道幅や門構えを近くで見る町歩きとは違い、船上では町並み全体の連続性を感じやすいのが特徴です。
橋本川沿いには平安古松原と呼ばれる松並木も残り、白壁と松の緑が水面とともに連なる景色を眺められます。
菊ヶ浜方面で視界が開ける瞬間
橋本川を河口側へ進むと、菊ヶ浜や萩六島(はぎろくとう)の方向へ景色が開けていきます。
川から海へ視界が変わると、城下町の静けさから日本海側の明るい開放感へ印象が移ります。
沖合に浮かぶ島々のシルエットは、萩が海とともにあった港町でもあることを伝えてくれます。
水面に近い目線で見る指月山
指月山は標高約145メートルの小さな山で、山頂には萩城の詰丸が築かれた萩の景観を象徴する存在です。
船上から見ると町と山の距離感がつかみやすくなり、萩が自然地形とともに形づくられた城下町であることが伝わります。
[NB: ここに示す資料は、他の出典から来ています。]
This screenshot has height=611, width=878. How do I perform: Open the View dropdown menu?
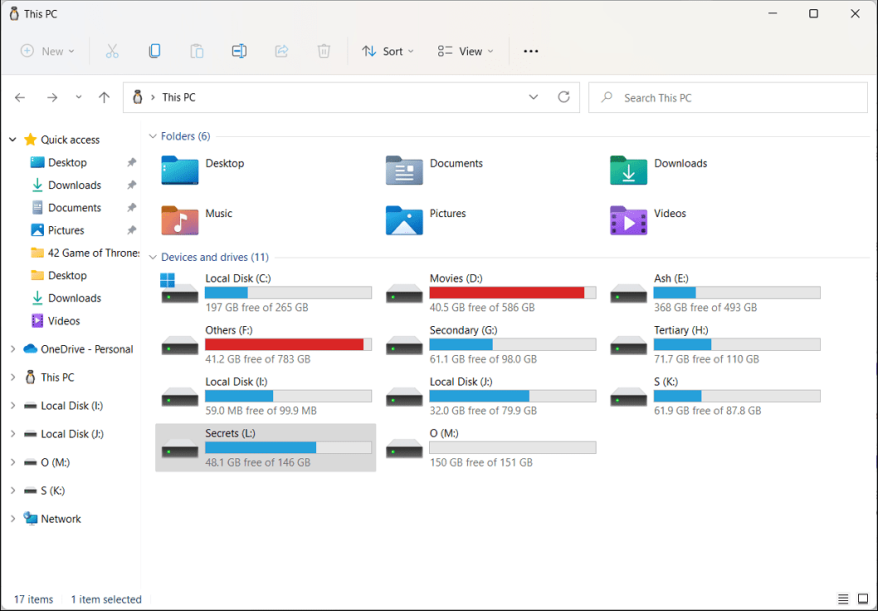pos(465,51)
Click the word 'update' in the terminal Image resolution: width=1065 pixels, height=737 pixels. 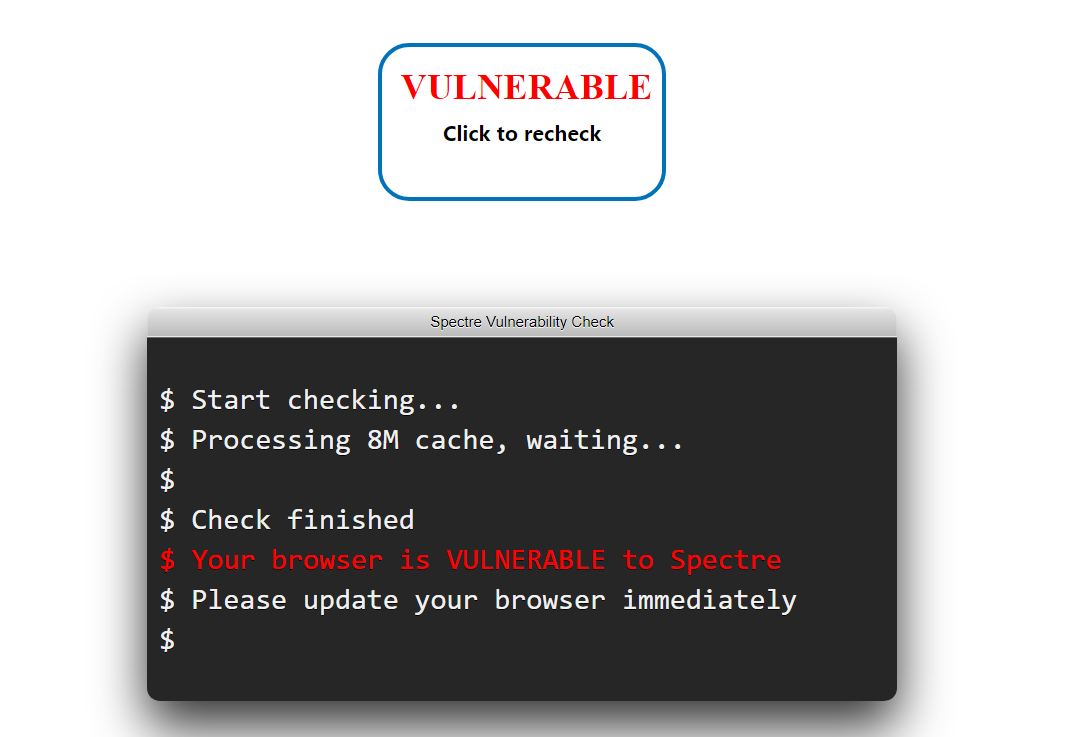tap(350, 601)
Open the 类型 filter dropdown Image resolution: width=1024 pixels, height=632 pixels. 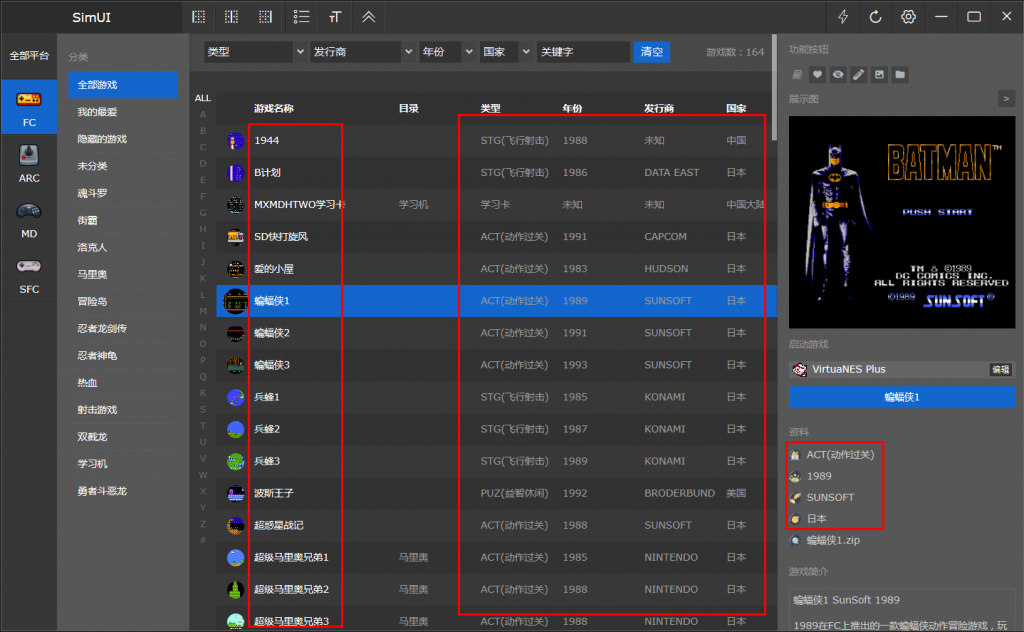(255, 52)
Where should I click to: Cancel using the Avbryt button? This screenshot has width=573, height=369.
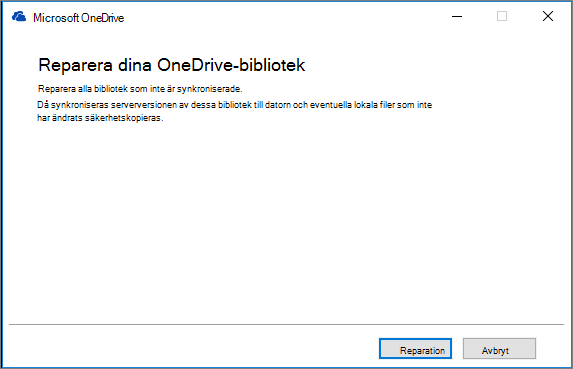499,349
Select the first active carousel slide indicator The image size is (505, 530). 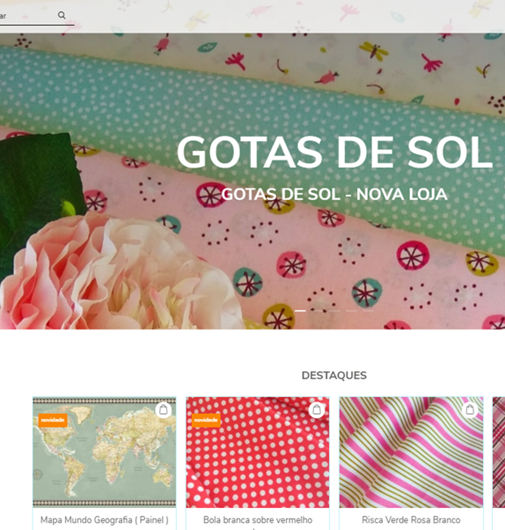[x=300, y=311]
山を背景にした白壁の町並みは、写真に収めたくなる落ち着いた構図になります。

季節で変わる萩八景遊覧船の特別コースと楽しみ方
萩八景遊覧船は通常コースだけでなく、季節に合わせた特別コースが期間限定で案内されることがあります。
通常の運航期間は3月1日から11月30日までで、12月から2月は運休となるため、冬の旅行では運航の有無を確認しておくと安心です。
実施時期や予約条件は年によって変わるため、季節の目的がある旅行では運航情報を確認してから旅程に入れると安心です。
| 季節 | 見え方 | 向く旅 |
|---|---|---|
| 春 | 桜と川辺 | 花景色 |
| 夏 | 海の開放感 | 家族旅 |
| 秋 | 色づく川土手 | 写真旅 |
| 冬前 | 静かな水辺 | 落ち着く旅 |
春は川辺の桜を水上から眺める
3月下旬から4月上旬には桜観賞コースが案内されることがあり、橋本川の土手に続く桜並木を船上から眺める楽しみがあります。
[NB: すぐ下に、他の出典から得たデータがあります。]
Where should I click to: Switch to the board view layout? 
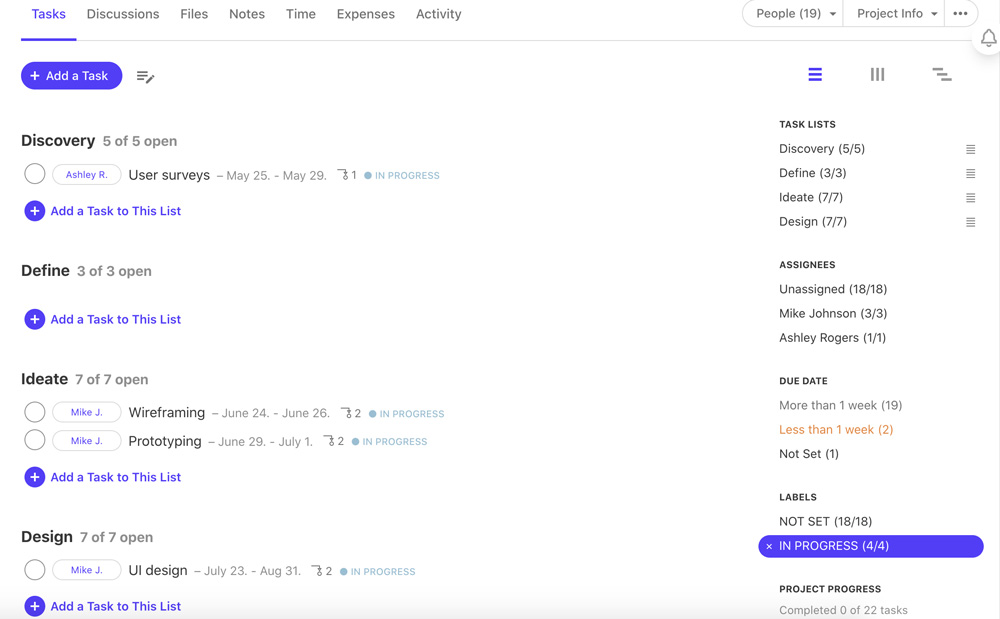point(877,74)
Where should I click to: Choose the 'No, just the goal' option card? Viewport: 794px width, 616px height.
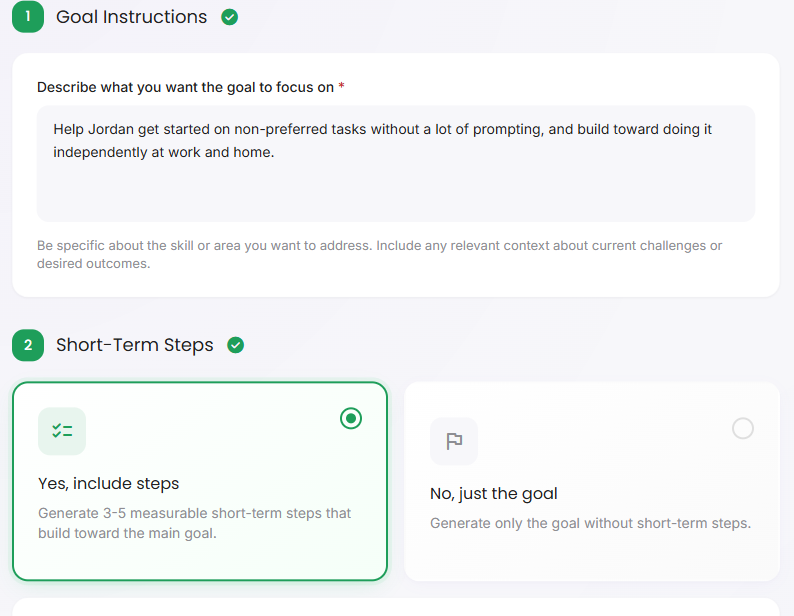click(x=592, y=482)
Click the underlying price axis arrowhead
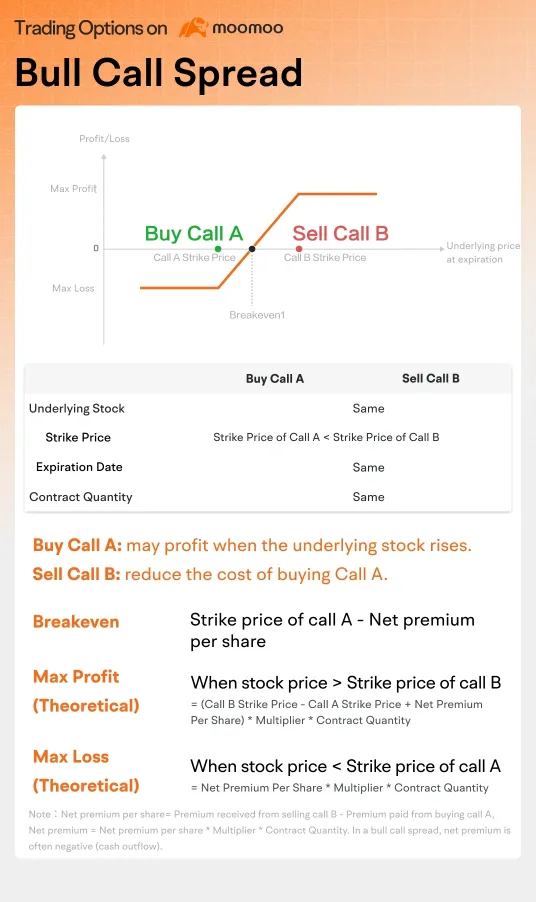 [441, 249]
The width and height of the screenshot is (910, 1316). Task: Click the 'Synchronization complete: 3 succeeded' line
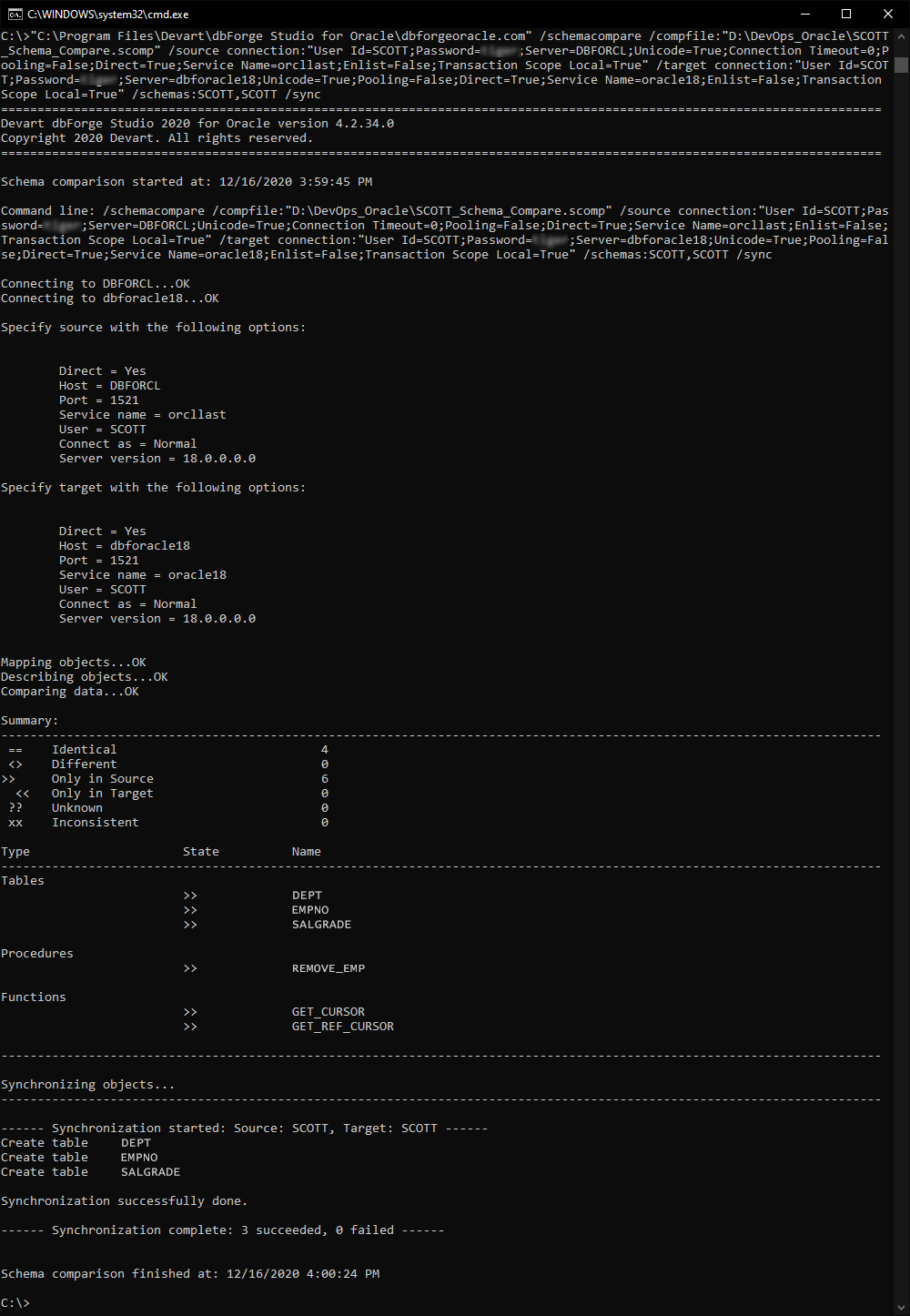pyautogui.click(x=222, y=1230)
陸上の花見と違い、人の流れから少し離れた目線で桜並木を見られる点が水上観光らしい魅力です。
橋本川沿いには数百本ともいわれる桜が植えられ、満開の時期には川面を彩る景色が広がります。
夏は日本海側の明るさを感じる
夏は海の青さや日差しの変化が印象に残りやすく、日本海方面の景色が旅の記憶に残ります。
7月中旬から8月下旬には体験型の「日本海観賞コース」が案内され、箱メガネで日本海の水中をのぞく約50分の体験が楽しめます。
7月1日から8月31日には日没の頃に出航する「夕陽観賞コース」(完全予約制、大人1,200円・小人600円)もあり、当日16時までの予約が必要です。
秋は川土手の色づきに目を向ける
10月下旬から11月上旬には、橋本川沿いの桜の葉が色づく「桜紅葉観賞コース」が案内される時期があります。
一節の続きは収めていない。